> Task requirements: Transcribe the records below. Leave nothing out and change nothing.
|---|
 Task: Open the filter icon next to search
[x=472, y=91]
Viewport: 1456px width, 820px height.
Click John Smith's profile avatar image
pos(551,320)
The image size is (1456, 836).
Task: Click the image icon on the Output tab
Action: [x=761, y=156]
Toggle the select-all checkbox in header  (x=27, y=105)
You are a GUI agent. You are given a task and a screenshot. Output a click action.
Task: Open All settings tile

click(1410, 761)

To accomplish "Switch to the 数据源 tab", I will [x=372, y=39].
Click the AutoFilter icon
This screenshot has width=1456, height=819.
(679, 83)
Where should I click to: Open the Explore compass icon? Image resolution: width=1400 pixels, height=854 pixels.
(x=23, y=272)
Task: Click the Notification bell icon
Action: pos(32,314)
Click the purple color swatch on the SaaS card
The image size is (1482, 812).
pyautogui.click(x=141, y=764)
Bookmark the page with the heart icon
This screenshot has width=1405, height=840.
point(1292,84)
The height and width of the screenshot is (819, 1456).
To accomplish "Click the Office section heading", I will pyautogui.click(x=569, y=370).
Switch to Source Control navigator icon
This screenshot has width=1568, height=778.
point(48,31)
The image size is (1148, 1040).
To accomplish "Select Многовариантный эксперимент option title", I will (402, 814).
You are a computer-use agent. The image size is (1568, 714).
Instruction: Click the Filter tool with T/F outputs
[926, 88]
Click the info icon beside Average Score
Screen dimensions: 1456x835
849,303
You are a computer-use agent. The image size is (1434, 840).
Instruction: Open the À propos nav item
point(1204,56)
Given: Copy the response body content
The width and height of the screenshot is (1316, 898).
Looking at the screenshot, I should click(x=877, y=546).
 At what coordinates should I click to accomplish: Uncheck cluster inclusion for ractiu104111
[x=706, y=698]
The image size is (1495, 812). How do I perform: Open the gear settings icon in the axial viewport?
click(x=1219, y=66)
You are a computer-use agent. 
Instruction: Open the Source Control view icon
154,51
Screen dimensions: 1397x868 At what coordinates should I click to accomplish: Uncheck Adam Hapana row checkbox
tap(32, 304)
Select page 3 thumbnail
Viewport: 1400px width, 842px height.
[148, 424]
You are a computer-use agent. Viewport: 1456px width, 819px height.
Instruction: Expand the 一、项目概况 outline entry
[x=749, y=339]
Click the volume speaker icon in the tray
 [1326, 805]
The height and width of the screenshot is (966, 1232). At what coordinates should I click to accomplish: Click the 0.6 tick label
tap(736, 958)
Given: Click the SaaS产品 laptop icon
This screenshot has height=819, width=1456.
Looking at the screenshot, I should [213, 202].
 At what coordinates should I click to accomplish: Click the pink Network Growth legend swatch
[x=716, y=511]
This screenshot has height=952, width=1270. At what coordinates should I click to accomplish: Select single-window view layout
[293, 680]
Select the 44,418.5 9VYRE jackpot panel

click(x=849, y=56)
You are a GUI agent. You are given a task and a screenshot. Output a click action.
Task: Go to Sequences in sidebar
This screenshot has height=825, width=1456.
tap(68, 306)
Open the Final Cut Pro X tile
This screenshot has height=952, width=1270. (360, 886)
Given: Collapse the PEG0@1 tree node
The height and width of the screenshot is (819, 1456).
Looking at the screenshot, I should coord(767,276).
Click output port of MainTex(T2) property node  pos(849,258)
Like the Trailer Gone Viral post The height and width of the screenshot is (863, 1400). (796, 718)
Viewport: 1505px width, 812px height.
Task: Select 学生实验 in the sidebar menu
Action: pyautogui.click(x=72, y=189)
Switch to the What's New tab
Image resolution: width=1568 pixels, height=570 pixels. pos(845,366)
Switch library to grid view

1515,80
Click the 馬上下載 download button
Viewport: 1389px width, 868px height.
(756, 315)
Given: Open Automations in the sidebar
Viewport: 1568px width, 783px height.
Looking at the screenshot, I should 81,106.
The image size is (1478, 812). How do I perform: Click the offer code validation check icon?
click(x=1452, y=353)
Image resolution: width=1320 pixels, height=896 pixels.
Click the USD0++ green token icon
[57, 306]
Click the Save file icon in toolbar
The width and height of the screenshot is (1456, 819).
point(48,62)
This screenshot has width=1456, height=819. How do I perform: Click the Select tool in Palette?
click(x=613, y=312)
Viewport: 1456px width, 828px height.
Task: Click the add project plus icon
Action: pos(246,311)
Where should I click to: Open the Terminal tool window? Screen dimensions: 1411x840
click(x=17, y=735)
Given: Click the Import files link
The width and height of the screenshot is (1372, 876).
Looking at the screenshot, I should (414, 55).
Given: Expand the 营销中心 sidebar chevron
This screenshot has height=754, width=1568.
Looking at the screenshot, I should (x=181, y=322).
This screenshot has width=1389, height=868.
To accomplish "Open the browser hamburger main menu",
|---|
> Reply to the task:
 Task: Open the filter icon next to search
[x=472, y=91]
Viewport: 1456px width, 820px height.
Click John Smith's profile avatar image
pos(551,320)
The image size is (1456, 836).
Task: Click the image icon on the Output tab
Action: [x=761, y=156]
Toggle the select-all checkbox in header  (x=27, y=105)
You are a GUI agent. You are given a task and a screenshot. Output a click action.
Task: Open All settings tile

click(1410, 761)

To accomplish "Switch to the 数据源 tab", I will [x=372, y=39].
Click the AutoFilter icon
This screenshot has width=1456, height=819.
(679, 83)
Where should I click to: Open the Explore compass icon? Image resolution: width=1400 pixels, height=854 pixels.
(x=23, y=272)
Task: Click the Notification bell icon
Action: pos(32,314)
Click the purple color swatch on the SaaS card
The image size is (1482, 812).
pyautogui.click(x=141, y=764)
Bookmark the page with the heart icon
This screenshot has width=1405, height=840.
point(1292,84)
The height and width of the screenshot is (819, 1456).
To accomplish "Click the Office section heading", I will pyautogui.click(x=569, y=370).
Switch to Source Control navigator icon
This screenshot has width=1568, height=778.
point(48,31)
The image size is (1148, 1040).
To accomplish "Select Многовариантный эксперимент option title", I will (402, 814).
You are a computer-use agent. The image size is (1568, 714).
Instruction: Click the Filter tool with T/F outputs
[926, 88]
Click the info icon beside Average Score
Screen dimensions: 1456x835
849,303
You are a computer-use agent. The image size is (1434, 840).
Instruction: Open the À propos nav item
point(1204,56)
Given: Copy the response body content
The width and height of the screenshot is (1316, 898).
Looking at the screenshot, I should click(x=877, y=546).
 At what coordinates should I click to accomplish: Uncheck cluster inclusion for ractiu104111
[x=706, y=698]
The image size is (1495, 812). How do I perform: Open the gear settings icon in the axial viewport?
click(x=1219, y=66)
You are a computer-use agent. 
Instruction: Open the Source Control view icon
154,51
Screen dimensions: 1397x868 At what coordinates should I click to accomplish: Uncheck Adam Hapana row checkbox
tap(32, 304)
Select page 3 thumbnail
Viewport: 1400px width, 842px height.
[148, 424]
You are a computer-use agent. Viewport: 1456px width, 819px height.
Instruction: Expand the 一、项目概况 outline entry
[x=749, y=339]
Click the volume speaker icon in the tray
 [1326, 805]
The height and width of the screenshot is (966, 1232). At what coordinates should I click to accomplish: Click the 0.6 tick label
tap(736, 958)
Given: Click the SaaS产品 laptop icon
This screenshot has height=819, width=1456.
Looking at the screenshot, I should [213, 202].
 At what coordinates should I click to accomplish: Click the pink Network Growth legend swatch
[x=716, y=511]
This screenshot has height=952, width=1270. At what coordinates should I click to accomplish: Select single-window view layout
[293, 680]
Select the 44,418.5 9VYRE jackpot panel

click(x=849, y=56)
You are a GUI agent. You are given a task and a screenshot. Output a click action.
Task: Go to Sequences in sidebar
This screenshot has height=825, width=1456.
tap(68, 306)
Open the Final Cut Pro X tile
This screenshot has height=952, width=1270. (360, 886)
Given: Collapse the PEG0@1 tree node
The height and width of the screenshot is (819, 1456).
Looking at the screenshot, I should coord(767,276).
Click output port of MainTex(T2) property node  pos(849,258)
Like the Trailer Gone Viral post The height and width of the screenshot is (863, 1400). (796, 718)
Viewport: 1505px width, 812px height.
Task: Select 学生实验 in the sidebar menu
Action: pyautogui.click(x=72, y=189)
Switch to the What's New tab
Image resolution: width=1568 pixels, height=570 pixels. pos(845,366)
Switch library to grid view

1515,80
Click the 馬上下載 download button
Viewport: 1389px width, 868px height.
(756, 315)
Given: Open Automations in the sidebar
Viewport: 1568px width, 783px height.
Looking at the screenshot, I should 81,106.
The image size is (1478, 812). How do I perform: Click the offer code validation check icon?
click(x=1452, y=353)
Image resolution: width=1320 pixels, height=896 pixels.
Click the USD0++ green token icon
[57, 306]
Click the Save file icon in toolbar
The width and height of the screenshot is (1456, 819).
point(48,62)
This screenshot has width=1456, height=819. How do I perform: Click the Select tool in Palette?
click(x=613, y=312)
Viewport: 1456px width, 828px height.
Task: Click the add project plus icon
Action: pos(246,311)
Where should I click to: Open the Terminal tool window? Screen dimensions: 1411x840
click(x=17, y=735)
Given: Click the Import files link
The width and height of the screenshot is (1372, 876).
Looking at the screenshot, I should (414, 55).
Given: Expand the 营销中心 sidebar chevron
This screenshot has height=754, width=1568.
Looking at the screenshot, I should (x=181, y=322).
This screenshot has width=1389, height=868.
To accomplish "Open the browser hamburger main menu",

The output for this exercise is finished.